CC-122 immunomodulatory effects in refractory patients with diffuse large B-cell lymphoma

Abstract

In the three patients included in a phase I clinical trial (NCT01421524), we report the immunomodulatory effects and efficacy of CC-122, a novel pleiotropic pathway modifier compound originally developed for broad diffuse large B-cell lymphoma (DLBCL). The chemical structure of CC-122 includes the glutarimide moiety that is known to modulate the immune response. The immunomodulatory agents including lenalidomide represent a promising therapeutic strategy targeting tumors in B-cell lymphoid malignancies. We observed that CC-122 might regulate the NK phenotype and its activity due to the reduced accumulation of myeloid-derived suppressor cell and eventually decrease the Tregs subsets. Finally, the activation of T cells through co-stimulatory molecule (CD28) was detected as a delayed CC-122 effect.
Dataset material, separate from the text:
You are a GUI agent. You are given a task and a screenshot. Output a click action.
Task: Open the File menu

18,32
In this context, CC-122 arises as an alternative option for DLBCL patients refractory to the traditional chemotherapeutic agents.
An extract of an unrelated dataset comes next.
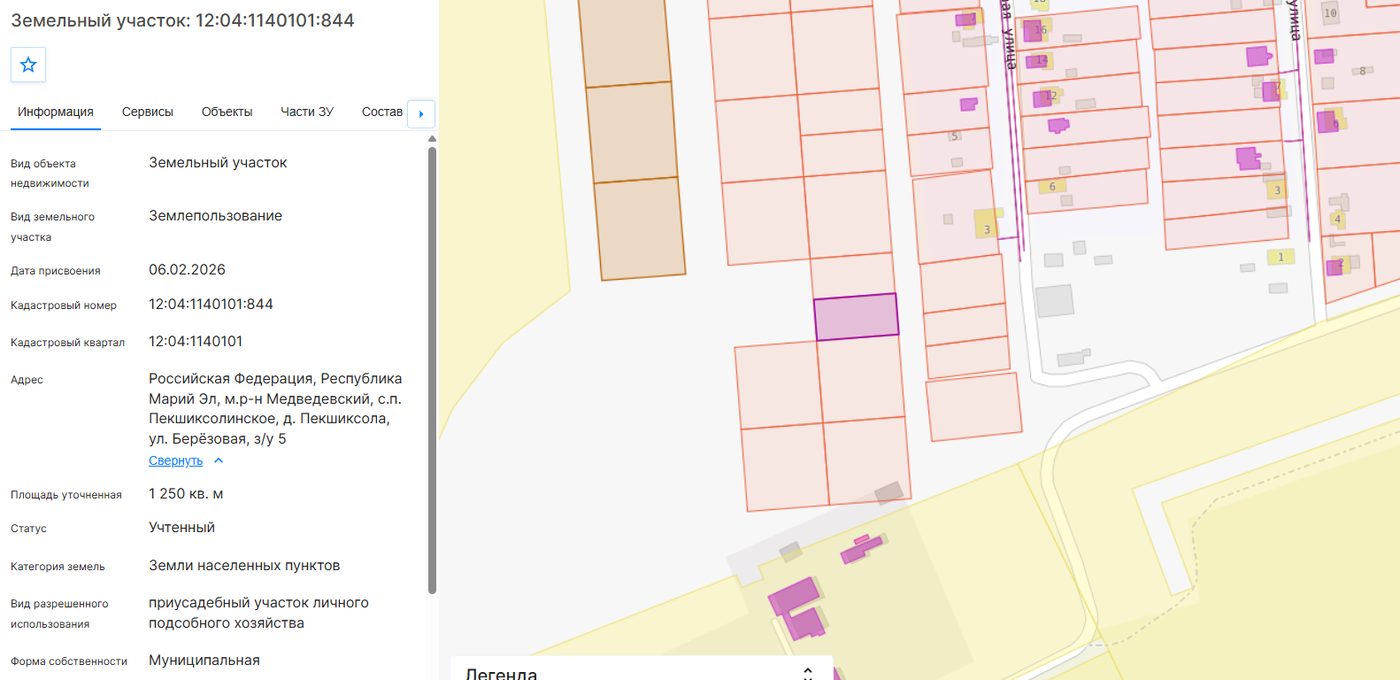Select the highlighted purple parcel on map
1400x680 pixels.
[x=856, y=317]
Keywords: CC-122 treatment; DLBCL patients; immune response.

Figures

Figure 1.

Cytotoxic subsets features PBMCs were isolated from five healthy volunteers (black dots) and three patients with DLBC (white square: patient 1; black triangle: patient 2; and white triangle: patient 3) at baseline (T = 0), 4 h (T = 4 h), 7 d (T = 7 d), and 30 d (T = 30 d) after initiation treatment and analyzed by flow cytometry. (A) Percentage distribution of CD3−CD56+ on total NK cells (left) and CD3−CD56+CD16+ (middle) and CD3−CD562+CD16− (right) on total gated NK cells are shown. (B) Cytotoxic activity by europium–TDA-release assay after 2 h of incubation with K562 as target cells. Percentages of lysis are shown at different NK:K562 ratios. (C) NKG2D Mean of Intensity Fluorescence of gated CD3−CD56+ total NK cells. (D) Expression of GrB on CD3−CD56+CD16+ (left) and CD3−CD56+CD16− (right) of gated total NK cells. Percentage of GrB+ cells are shown in the both panels. *p < 0.05, **p < 0.001, ***p < 0.0001, by two-tailed unpaired Student's t test compared with HV.

Figure 2.

Immunosuppresive cells and immune adaptive activation PBMCs were isolated from five healthy volunteers (black dots) and three patients with DLBC (white square: patient 1; black triangle: patient 2; and white triangle: patient 3) at baseline (T = 0), 4 h (T = 4 h), 7 d (T = 7 d), and 30 d (T = 30 d) after initiation treatment and analyzed by flow cytometry. (A) Percentage distribution of CD14+DR−/low on total CD14+ is shown. (B) TGFβ expression analysis of adherent PBMCs (CD14+) by qPCR. (C) Tregs percentage of total CD4+ lymphocytes. (D) CD8+CD28+ cell percentages of gated CD8+ (E) γδ+CD28+ cell percentages of gated γδ+ and (F) CD3+CD56+ cell percentages of total lymphocytes. *p < 0.05, **p < 0.001, ***p < 0.0001, by two-tailed unpaired Student's t test compared with HV.